# Problem description:
Skip the pictures. Retype exactly, and only, the lines between the line holding "Task: Click the Set up in Desktop button" and the last line below, inclusive.

Stored items
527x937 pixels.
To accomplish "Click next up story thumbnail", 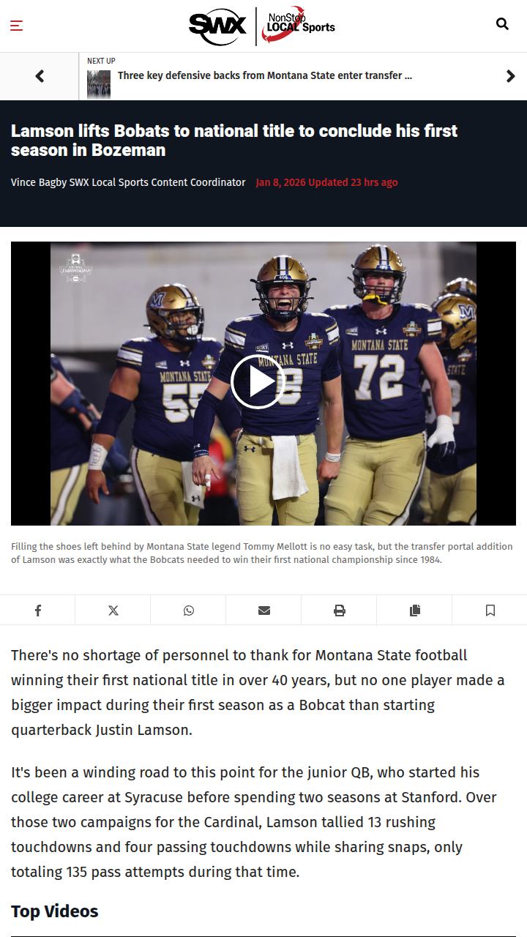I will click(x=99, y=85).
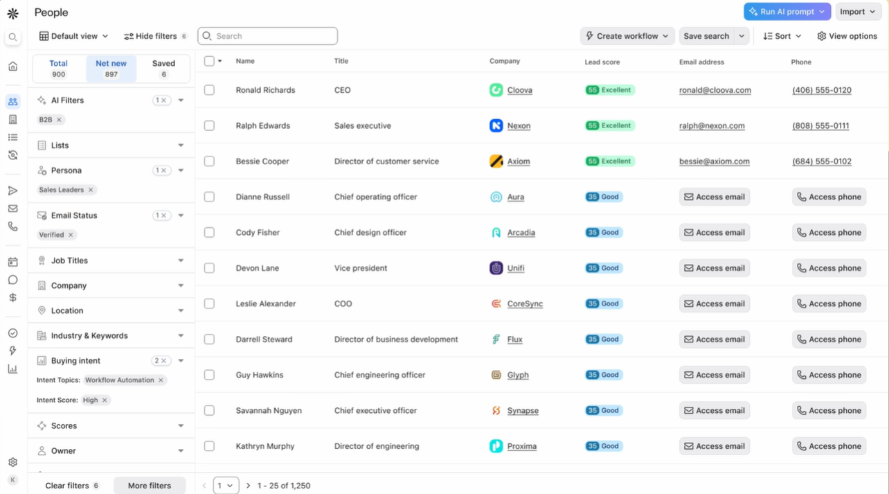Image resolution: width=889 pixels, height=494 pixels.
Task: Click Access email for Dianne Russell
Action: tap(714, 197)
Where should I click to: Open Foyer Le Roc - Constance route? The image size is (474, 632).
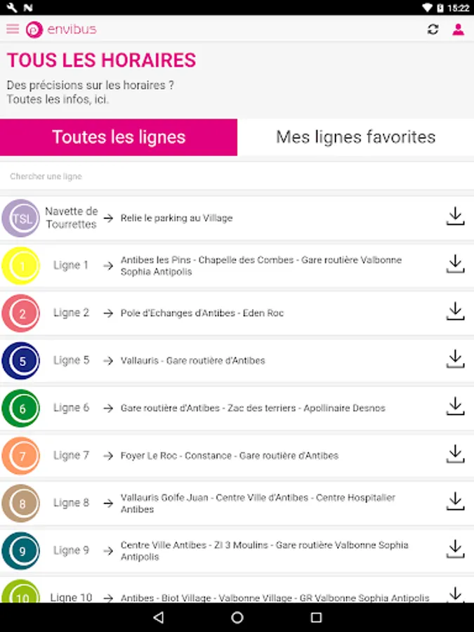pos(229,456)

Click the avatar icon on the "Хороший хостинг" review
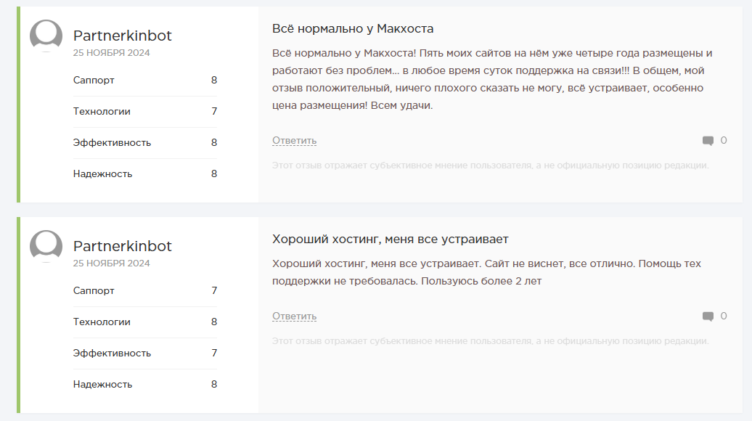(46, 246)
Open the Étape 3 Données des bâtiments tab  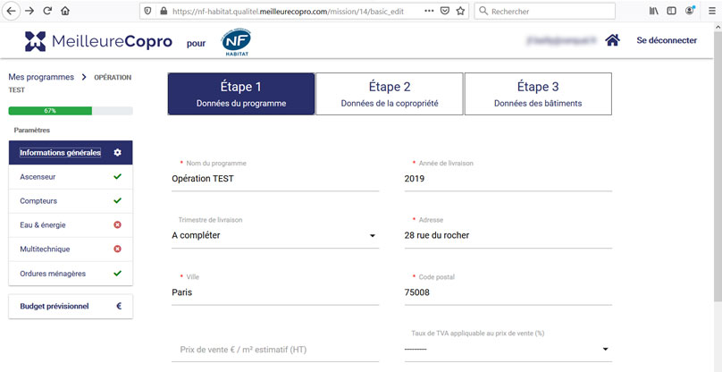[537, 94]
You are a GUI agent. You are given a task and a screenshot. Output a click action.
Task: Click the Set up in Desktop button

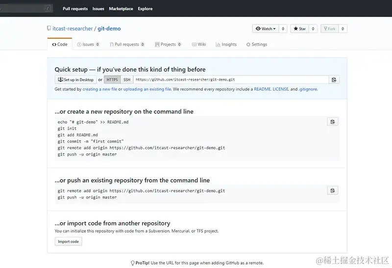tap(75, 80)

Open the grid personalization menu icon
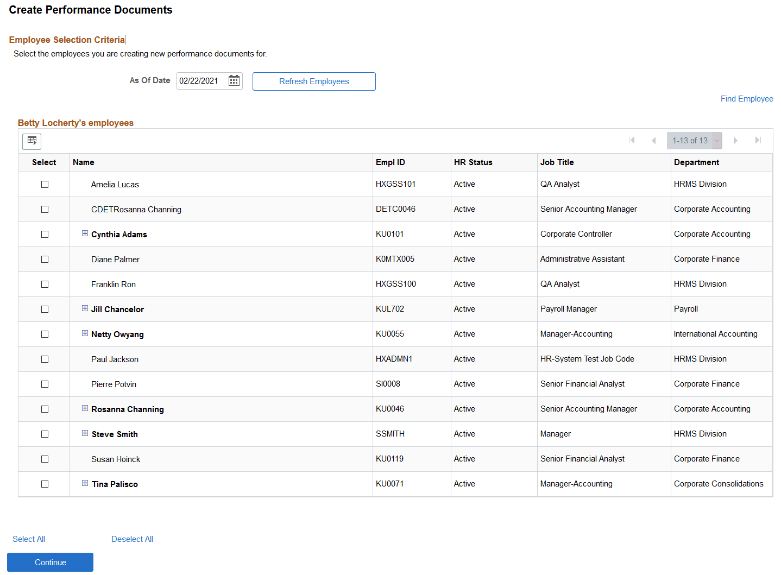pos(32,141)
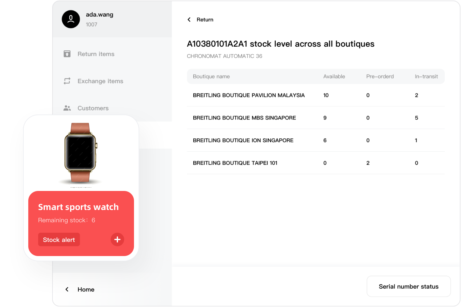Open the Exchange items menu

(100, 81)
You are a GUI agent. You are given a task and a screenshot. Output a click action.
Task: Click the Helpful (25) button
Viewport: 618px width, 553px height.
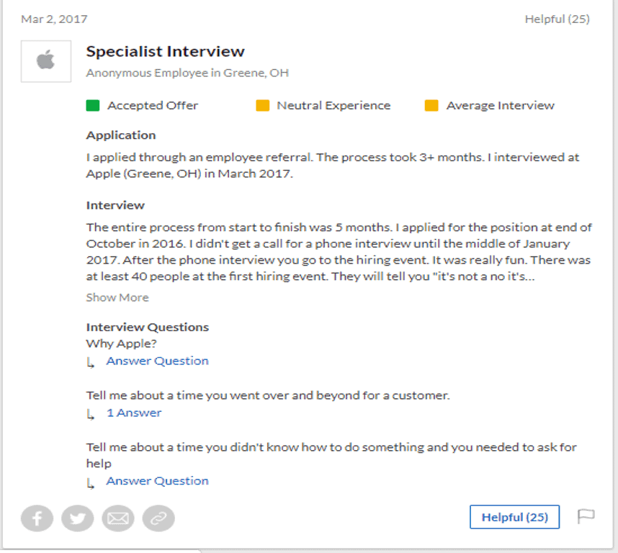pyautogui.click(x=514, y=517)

# Answer box:
Task: Click the Set up in Desktop button

tap(75, 80)

Open the grid personalization menu icon
pos(32,141)
Open the Exchange items menu

(100, 81)
You are a GUI agent. You are given a task and a screenshot. Output a click action.
Task: Click the Helpful (25) button
Viewport: 618px width, 553px height.
pyautogui.click(x=514, y=517)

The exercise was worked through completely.